> INPUT ROWS
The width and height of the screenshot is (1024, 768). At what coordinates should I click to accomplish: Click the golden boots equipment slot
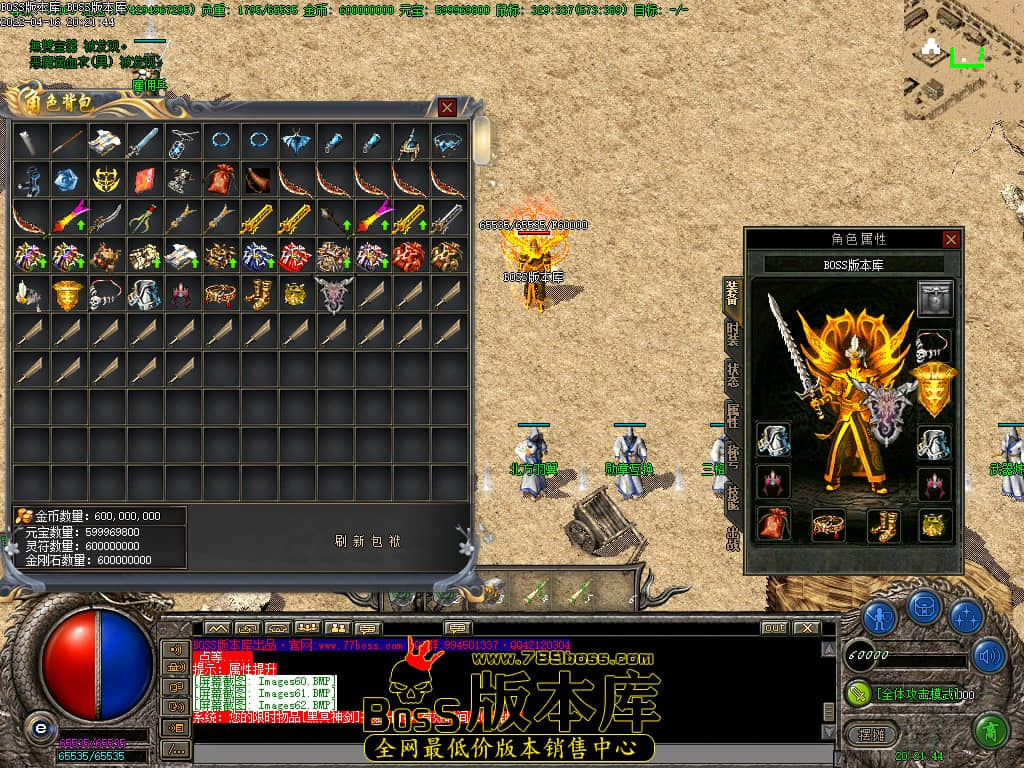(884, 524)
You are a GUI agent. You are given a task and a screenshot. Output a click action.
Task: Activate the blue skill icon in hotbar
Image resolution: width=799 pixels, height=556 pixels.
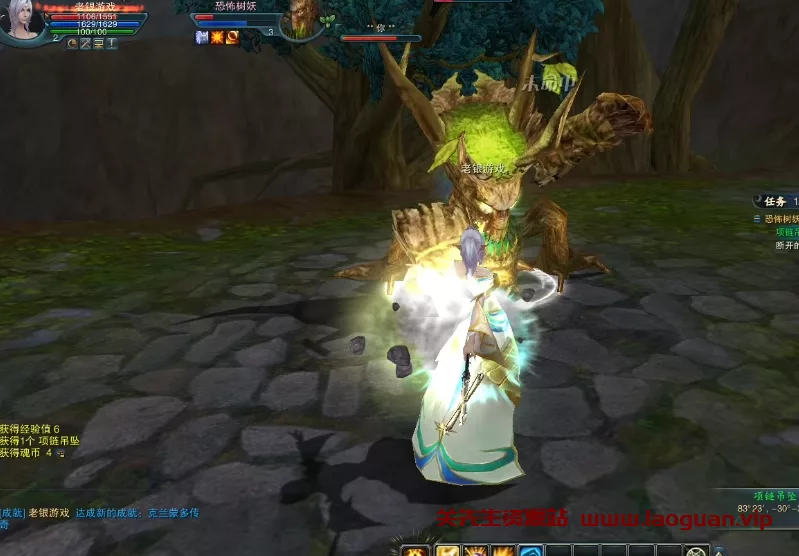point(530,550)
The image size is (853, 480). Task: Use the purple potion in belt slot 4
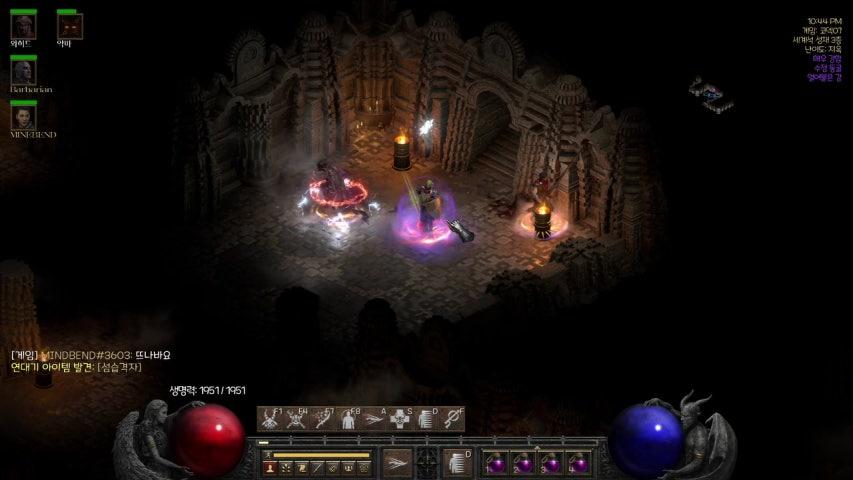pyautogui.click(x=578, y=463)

> EXERCISE TASK
Rewrite the records above as a two-column CSV with the header row request,coordinates, giving one row per record: the request text under request and its answer under coordinates, each in a single quoted field with line breaks replaced by spaces. Leave the pictures out.

> COMPLETE ANSWER
request,coordinates
"The width and height of the screenshot is (1024, 768). At what coordinates should I click to accomplish: Click the golden boots equipment slot","(884, 524)"
"You are a GUI agent. You are given a task and a screenshot. Output a click action. Task: Activate the blue skill icon in hotbar Image resolution: width=799 pixels, height=556 pixels.","point(530,550)"
"The image size is (853, 480). Task: Use the purple potion in belt slot 4","pyautogui.click(x=578, y=463)"